In evidence, a company employee admitted that Mlangeni had not been subject to a misconduct inquiry because voice analysis examinations results would not have been sufficient to make a finding of guilt.

Commenting on the test itself, Commissioner Naidoo said it was materially flawed. Mlangeni had been asked 11 pointed questions, and no deception was indicated in seven of them, including the question “did anyone approach you and ask you to help them steal?”. And yet, it was concluded that he had “failed” and should be fired, which amounted to termination based on suspicion.

“Suspicion, no matter how justified, cannot be a fair reason for the termination of one’s employment,” said Naidoo, noting that even the company had conceded that the test alone would not have stood the test for a misconduct dismissal (after a hearing).
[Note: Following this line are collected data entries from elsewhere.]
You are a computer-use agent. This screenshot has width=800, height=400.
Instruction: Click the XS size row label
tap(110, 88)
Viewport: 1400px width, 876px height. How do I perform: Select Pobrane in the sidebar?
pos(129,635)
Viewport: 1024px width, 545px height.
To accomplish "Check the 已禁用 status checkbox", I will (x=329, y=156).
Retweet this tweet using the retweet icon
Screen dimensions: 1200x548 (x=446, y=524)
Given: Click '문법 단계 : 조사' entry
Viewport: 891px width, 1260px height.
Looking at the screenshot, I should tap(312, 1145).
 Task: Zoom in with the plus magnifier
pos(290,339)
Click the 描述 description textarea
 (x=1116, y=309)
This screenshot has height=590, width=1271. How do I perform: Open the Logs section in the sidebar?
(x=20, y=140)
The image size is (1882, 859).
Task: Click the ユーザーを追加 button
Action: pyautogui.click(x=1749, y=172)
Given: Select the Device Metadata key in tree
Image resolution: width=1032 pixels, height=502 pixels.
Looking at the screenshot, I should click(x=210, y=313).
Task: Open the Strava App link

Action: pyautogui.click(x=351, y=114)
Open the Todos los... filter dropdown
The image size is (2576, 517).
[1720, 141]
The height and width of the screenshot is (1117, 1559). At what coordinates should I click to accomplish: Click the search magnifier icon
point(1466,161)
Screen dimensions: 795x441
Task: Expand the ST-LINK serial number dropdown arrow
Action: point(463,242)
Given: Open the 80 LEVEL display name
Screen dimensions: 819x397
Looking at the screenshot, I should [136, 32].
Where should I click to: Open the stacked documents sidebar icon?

The belief by some of his direct bosses that he was an honest person appeared to have no bearing on the company’s decision to dismiss him.

Naidoo said Mlangeni was entitled to a fair process in terms of the Labour Relations Act. “Much more is required in terms of our standard of proof… the company bore the onus to establish these rather serious allegations clearly and distinctly, on a balance of probabilities and it failed to do so.”

Naidoo said “particularly appalling” was the company’s “enticement to go off quietly”.

He ruled that Mlangeni’s dismissal was both procedurally and substantively unfair, and ordered the company to pay him 12 months pay (R56,400) plus interest.